• [Task item] From the records below, copy out exactly the lines from the one containing "You are a GUI" to the one containing "MP3 (217, 484)", both included. Add nothing else.

• [Records shown]

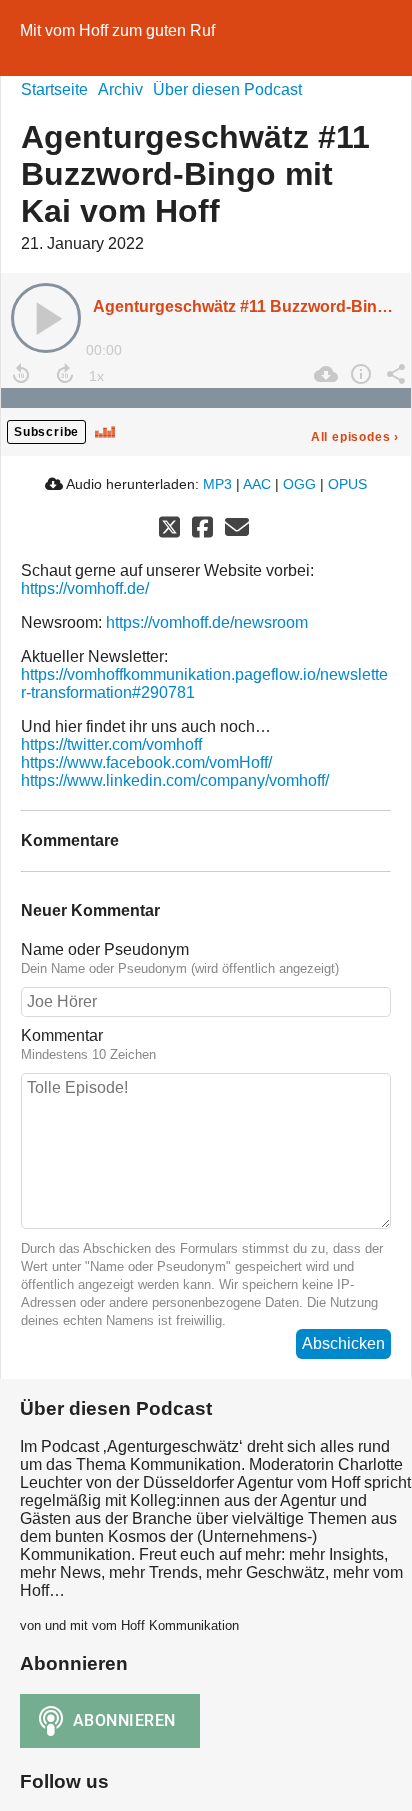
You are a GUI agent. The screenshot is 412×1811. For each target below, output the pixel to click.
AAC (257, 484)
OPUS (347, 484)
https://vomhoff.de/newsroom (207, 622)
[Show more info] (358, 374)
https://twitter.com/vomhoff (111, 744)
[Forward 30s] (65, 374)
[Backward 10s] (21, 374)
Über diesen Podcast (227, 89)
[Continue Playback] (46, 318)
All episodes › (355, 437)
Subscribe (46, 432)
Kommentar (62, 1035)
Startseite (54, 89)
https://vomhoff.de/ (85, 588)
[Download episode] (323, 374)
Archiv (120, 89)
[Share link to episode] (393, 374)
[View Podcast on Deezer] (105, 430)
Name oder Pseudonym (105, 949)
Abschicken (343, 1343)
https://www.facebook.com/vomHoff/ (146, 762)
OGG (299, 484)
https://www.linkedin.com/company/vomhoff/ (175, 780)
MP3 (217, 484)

* * *

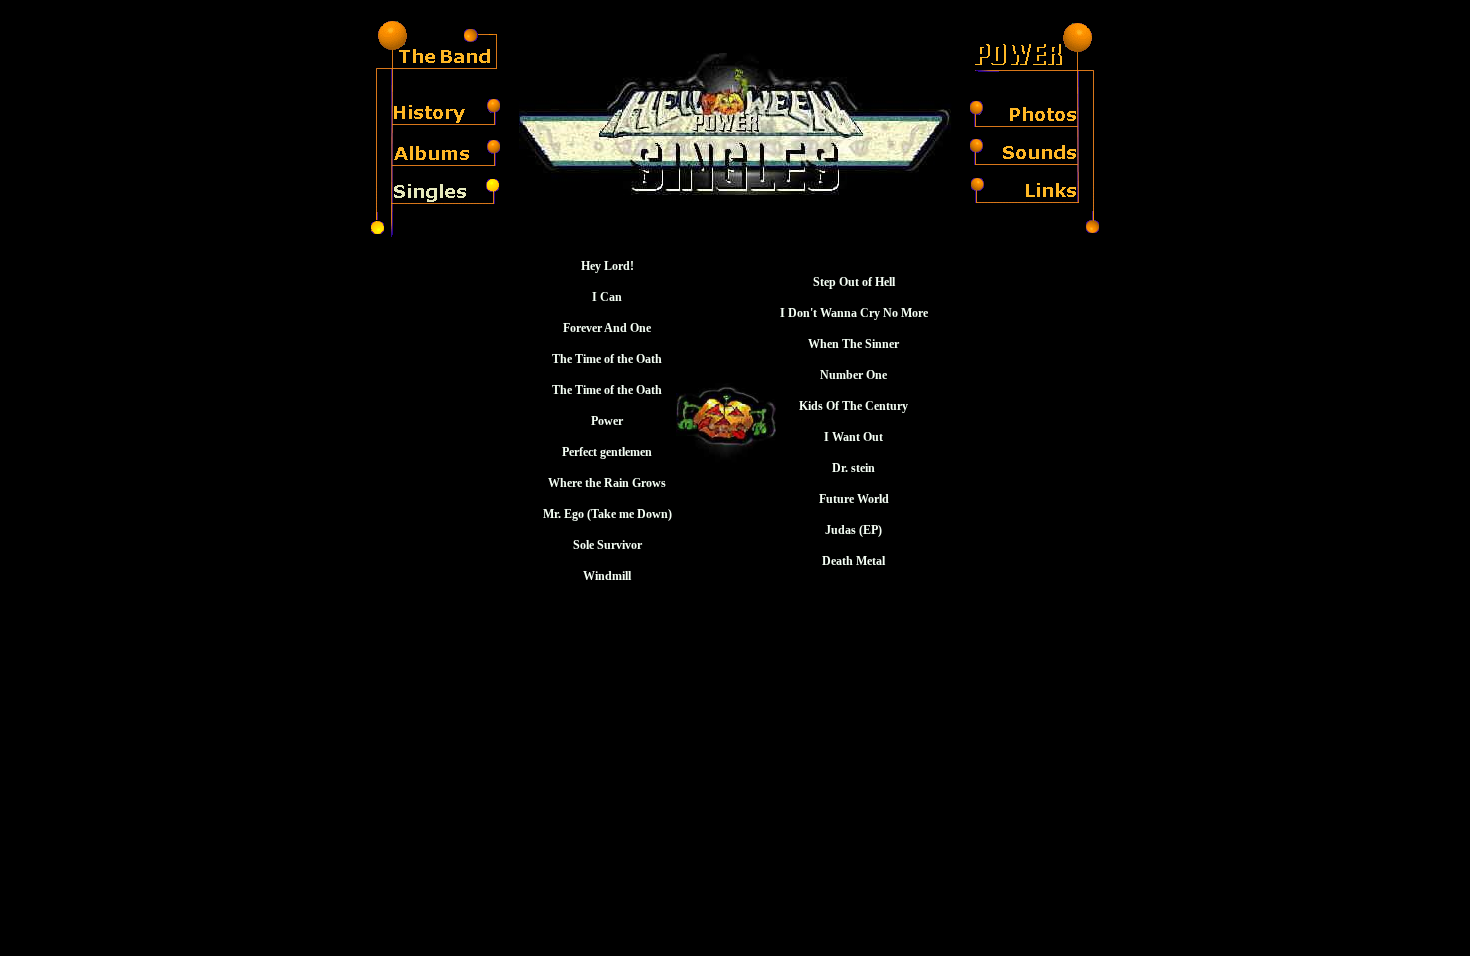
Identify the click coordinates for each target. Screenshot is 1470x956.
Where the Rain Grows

• [Output below]
You are a GUI agent. The screenshot is 412×1811. For each target below, output the pixel to click.
AAC (257, 484)
OPUS (347, 484)
https://vomhoff.de/newsroom (207, 622)
[Show more info] (358, 374)
https://twitter.com/vomhoff (111, 744)
[Forward 30s] (65, 374)
[Backward 10s] (21, 374)
Über diesen Podcast (227, 89)
[Continue Playback] (46, 318)
All episodes › (355, 437)
Subscribe (46, 432)
Kommentar (62, 1035)
Startseite (54, 89)
https://vomhoff.de/ (85, 588)
[Download episode] (323, 374)
Archiv (120, 89)
[Share link to episode] (393, 374)
[View Podcast on Deezer] (105, 430)
Name oder Pseudonym (105, 949)
Abschicken (343, 1343)
https://www.facebook.com/vomHoff/ (146, 762)
OGG (299, 484)
https://www.linkedin.com/company/vomhoff/ (175, 780)
MP3 (217, 484)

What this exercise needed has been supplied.